Conclusão: os efeitos das tarifas transatlânticas sobre o setor automóvel
A imposição de tarifas norte-americanas sobre o setor automóvel, e a consequente troca de medidas entre os EUA e a União Europeia, representa um potencial ponto de inflexão para a economia global. A curto prazo, é expectável que os custos mais elevados, a disrupção das cadeias de abastecimento e as retaliações comerciais dominem o cenário, com consumidores e indústrias a sofrerem as consequências diretas. As implicações a longo prazo dependerão da forma como os líderes políticos façam a gestão deste impasse nos próximos meses. Uma via possível será a de um acordo negociado, potencialmente um novo pacto comercial que aborde as tarifas automóveis e outras, que permita evitar danos maiores. Na realidade, ambas as partes têm incentivos para encontrar uma solução: os EUA poderão procurar concessões (como a redução das tarifas automóveis da UE ou a imposição de quotas sobre as exportações) que permitam a Trump declarar uma vitória e recuar nas medidas, enquanto a UE preferirá um regresso a condições comerciais estáveis que salvaguardem a sua economia. No entanto, permanece em aberto um cenário alternativo: o de uma guerra comercial prolongada, que obrigue as empresas a ajustes dispendiosos. No pior dos cenários, as tarifas tornar-se-iam uma característica semipermanente do comércio transatlântico, funcionando como um imposto sobre as trocas entre as duas economias até que uma mudança política em Washington ou um imperativo económico mútuo obrigasse a repensar a situação.

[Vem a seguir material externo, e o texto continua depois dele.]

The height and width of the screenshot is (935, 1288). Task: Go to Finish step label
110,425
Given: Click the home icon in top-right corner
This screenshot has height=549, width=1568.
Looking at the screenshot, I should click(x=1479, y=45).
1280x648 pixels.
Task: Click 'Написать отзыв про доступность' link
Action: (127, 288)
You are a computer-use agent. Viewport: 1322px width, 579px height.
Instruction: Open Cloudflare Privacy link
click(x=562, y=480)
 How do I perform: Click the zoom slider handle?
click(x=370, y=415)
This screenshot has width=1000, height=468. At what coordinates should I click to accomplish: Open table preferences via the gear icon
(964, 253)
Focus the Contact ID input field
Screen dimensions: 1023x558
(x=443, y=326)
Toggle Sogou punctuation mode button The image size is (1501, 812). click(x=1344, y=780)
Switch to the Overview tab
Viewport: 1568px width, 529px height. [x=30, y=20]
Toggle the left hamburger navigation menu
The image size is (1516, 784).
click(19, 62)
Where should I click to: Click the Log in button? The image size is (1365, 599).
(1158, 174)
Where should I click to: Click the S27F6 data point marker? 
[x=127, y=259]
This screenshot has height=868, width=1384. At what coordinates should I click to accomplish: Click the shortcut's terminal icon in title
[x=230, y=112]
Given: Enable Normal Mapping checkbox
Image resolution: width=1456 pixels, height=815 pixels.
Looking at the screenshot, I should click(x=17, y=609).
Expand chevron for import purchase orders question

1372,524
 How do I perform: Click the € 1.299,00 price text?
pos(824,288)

Esta instabilidade exige que os fabricantes automóveis reforcem o seu foco na excelência operacional. A adoção de metodologias Lean e a priorização da redução de custos serão essenciais para compensar o aumento das despesas, agilizar os processos e manter a rentabilidade num contexto de dinâmicas comerciais em mudança. As empresas que derem prioridade à eliminação de desperdícios, à agilidade das suas cadeias de abastecimento e à melhoria contínua — ao mesmo tempo que aceleram a transformação digital na produção — estarão melhor posicionadas para fazer face a este ambiente turbulento e emergir mais competitivas.
Os próximos tempos revelarão se este conflito é um episódio temporário ou o início de uma nova ordem comercial global mais fragmentada. Em qualquer dos casos, as empresas devem preparar-se para um percurso atribulado, enquanto os decisores políticos enfrentam escolhas cruciais para conduzir este confronto a uma resolução que salvaguarde os interesses económicos e estratégicos de ambos os lados do Atlântico.